[Review] Miroslav Vitous: Infinite Search (1970)

The first solo album from the new bass wunderkind is one to Czech out.

Kronomyth 1.0: Blank Czech.

A storm was brewing. As it gathered force, the stormclouds assembled in shifting configurations. At the silent center of the storm, of course, was Miles Davis. During this time, the arrival of a young Czech bass player, Miroslav Vitous, was welcomed by Chick Corea with singing and sobbing. Although he never joined Miles’ entourage, Vitous caught his ear long enough to briefly attract several of Miles’ brightest stars for his first solo album, Infinite Search. Vitous would soon reappear on the seminal Zawinul, and the rest, as they say, is meteorological history.

Vitous was restrained on Now He Sings, Now He Sobs. There are no restraints on Infinite Search. The bass is unleashed and a wild chase ensues, led by Vitous with the incredible drumming of Jack DeJohnette hot on his heels. The opening track, Freedom Jazz Dance, last seen in the company of Miles Davis, here gets an even more radical treatment. Although I still prefer the original version by Eddie Harris, Vitous and the group hold nothing back on this one. Herbie Hancock and John McLaughlin deliver an endless stream of amelodic notes while Joe Henderson soars over the tempest, serene. The short Mountain in the Clouds is another tumbling tussle, this time just between Vitous and DeJohnette, that ends too quickly.

McLaughlin and Hancock return to the fray on When Face Gets Pale, otherwise notable for the swaying melodies that Vitous frequently employed as the foundation for his compositions. Infinite Search sways, thoughtful, with glittering notes from Hancock and McLaughlin that feel like light refracted. Henderson returns on I Will Tell Him on You for a slightly unhinged solo while DeJohnette flies completely off the hinges. The album ends on a high note with the vaguely Eastern, exotic Epilogue.

Infinite Search is an impressive first album that, together with Zawinul, justified the excitement of jazz critics when Weather Report appeared.
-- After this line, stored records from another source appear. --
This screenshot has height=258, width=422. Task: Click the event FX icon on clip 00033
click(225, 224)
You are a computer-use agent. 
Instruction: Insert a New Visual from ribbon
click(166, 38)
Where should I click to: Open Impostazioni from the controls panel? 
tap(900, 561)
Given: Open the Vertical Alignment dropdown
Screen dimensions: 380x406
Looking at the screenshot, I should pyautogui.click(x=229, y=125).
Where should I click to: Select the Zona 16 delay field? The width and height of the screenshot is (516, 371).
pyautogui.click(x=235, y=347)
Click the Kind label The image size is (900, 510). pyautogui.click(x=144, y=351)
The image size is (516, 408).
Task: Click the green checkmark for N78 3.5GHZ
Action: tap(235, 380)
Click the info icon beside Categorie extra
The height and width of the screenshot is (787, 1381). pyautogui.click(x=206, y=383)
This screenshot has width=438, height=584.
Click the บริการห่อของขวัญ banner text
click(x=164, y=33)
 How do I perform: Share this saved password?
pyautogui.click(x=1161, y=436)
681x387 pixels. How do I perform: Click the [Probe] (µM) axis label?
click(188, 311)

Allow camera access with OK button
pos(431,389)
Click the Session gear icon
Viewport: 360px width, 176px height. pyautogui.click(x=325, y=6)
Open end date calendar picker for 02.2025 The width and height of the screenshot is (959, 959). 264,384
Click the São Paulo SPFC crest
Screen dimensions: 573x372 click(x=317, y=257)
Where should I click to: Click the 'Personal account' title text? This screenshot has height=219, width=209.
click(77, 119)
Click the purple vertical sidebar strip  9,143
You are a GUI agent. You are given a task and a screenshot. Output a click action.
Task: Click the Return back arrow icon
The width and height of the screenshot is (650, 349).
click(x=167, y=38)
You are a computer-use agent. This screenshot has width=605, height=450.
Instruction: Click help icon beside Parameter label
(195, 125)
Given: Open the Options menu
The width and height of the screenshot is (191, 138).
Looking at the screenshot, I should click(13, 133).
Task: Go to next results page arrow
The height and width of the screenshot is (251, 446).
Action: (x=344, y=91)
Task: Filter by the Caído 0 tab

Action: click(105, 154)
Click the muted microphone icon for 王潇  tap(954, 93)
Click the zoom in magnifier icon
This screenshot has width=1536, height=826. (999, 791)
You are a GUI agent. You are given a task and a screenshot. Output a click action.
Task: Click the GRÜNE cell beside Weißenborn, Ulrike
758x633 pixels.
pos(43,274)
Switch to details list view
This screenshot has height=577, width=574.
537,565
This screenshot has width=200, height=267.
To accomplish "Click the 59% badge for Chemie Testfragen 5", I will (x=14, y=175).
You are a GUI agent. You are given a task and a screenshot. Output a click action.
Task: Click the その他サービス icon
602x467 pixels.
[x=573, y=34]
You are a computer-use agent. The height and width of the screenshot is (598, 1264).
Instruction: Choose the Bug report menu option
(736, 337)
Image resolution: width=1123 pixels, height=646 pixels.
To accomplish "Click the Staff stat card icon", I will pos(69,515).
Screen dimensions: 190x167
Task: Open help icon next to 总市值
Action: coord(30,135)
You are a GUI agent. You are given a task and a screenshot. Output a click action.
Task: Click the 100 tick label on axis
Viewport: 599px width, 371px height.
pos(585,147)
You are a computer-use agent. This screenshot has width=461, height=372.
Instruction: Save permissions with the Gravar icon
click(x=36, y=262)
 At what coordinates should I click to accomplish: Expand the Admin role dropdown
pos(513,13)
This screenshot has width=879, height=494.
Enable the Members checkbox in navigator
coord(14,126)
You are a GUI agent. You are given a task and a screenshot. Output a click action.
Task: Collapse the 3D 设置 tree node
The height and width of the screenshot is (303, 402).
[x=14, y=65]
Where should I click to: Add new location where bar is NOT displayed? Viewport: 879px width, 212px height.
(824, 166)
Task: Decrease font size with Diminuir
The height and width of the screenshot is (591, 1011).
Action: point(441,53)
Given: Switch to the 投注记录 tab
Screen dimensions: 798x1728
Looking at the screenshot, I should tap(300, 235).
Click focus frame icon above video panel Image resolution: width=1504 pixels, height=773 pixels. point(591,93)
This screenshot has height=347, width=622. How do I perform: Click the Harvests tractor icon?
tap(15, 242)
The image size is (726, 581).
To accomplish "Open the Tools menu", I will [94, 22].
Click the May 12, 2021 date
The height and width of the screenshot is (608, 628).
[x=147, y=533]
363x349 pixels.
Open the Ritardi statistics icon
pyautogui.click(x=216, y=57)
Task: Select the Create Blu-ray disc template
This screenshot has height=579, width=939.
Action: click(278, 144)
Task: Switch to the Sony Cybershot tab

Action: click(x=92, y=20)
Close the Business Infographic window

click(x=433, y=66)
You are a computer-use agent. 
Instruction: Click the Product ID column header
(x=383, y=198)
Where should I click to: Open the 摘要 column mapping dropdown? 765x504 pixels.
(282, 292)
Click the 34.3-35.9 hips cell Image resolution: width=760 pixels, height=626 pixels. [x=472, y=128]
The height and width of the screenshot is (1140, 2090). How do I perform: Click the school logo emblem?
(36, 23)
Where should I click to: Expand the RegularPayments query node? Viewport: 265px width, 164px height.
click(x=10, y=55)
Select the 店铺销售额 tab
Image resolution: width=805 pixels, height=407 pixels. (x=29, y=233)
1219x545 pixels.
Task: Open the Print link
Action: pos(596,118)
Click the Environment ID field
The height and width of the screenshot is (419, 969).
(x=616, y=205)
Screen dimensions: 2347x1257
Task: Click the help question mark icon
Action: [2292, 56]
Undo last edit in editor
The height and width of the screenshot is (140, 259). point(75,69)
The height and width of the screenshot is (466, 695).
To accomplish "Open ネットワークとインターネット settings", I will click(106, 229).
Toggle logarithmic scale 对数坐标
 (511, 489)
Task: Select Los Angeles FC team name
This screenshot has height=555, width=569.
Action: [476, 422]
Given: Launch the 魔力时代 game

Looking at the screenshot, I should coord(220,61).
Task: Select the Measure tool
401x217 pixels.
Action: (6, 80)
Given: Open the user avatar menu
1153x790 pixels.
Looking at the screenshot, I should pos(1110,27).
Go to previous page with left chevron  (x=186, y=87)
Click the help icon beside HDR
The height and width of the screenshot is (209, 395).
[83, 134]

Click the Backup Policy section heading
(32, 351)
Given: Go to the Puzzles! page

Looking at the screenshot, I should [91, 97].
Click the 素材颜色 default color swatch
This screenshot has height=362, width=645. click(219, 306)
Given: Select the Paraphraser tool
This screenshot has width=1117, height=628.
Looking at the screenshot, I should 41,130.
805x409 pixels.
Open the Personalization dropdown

Fans of McLaughlin and Hancock aren’t likely to rank this among their favorite sessions from the artists, although Jack DeJohnette fans will want to search for this. In later years, these sessions were remixed, augmented with one additional track and released variously as Mountain in the Clouds and The Bass.

Original elpee version

A1. Freedom Jazz Dance (Eddie Harris) (10:54)
A2. Mountain in the Clouds (1:51)
A3. When Face Gets Pale (7:38)
B1. Infinite Search (6:49)
B2. I Will Tell Him on You (11:00)
B3. Epilogue (6:57)

All selections composed by Miroslav Vitous unless noted.

CD reissue bonus track
7. Cérečka

Original 8-track version
A1. Freedom Jazz Dance
B1. I Will Tell Him on You
C1. Mountain in the Clouds
C2. When Face Gets Pale
C3. Infinite Search (continued)
D1. Infinite Search (concluded)
D2. Epilogue

The Players

Miroslav Vitous (bass), Jack DeJohnette (drums), Herbie Hancock (piano), Joe Henderson (tenor sax), John McLaughlin (guitar) with Joe Chambers (drums on B3). Produced by Herbie Mann; recording engineered by Dave Green.

The Pictures

Photography by Joel Brodsky. Album design by Haig Adishian.

The Plastic

Released on elpee and 8-track in 1970 in the US (Embryo, SD/TP 524) with diecut cover.

  1. Re-issued on elpee in 1972 in Japan (Atlantic, P-6070A).
  2. Re-issued on elpee in 1976 in Japan (Atlantic, P-7501A) with diecut cover.
  3. Re-issued on compact disc on July 31, 2001 (Collectables, 6176).
  4. Re-released on expanded, 24-bit remastered compact disc on August 8, 2012 in Japan (Embryo, WPCR-27139) with on bonus track.
  5. Re-released on 180g vinyl elpee on August 25, 2016 in the UK (Pure Pleasure, 524).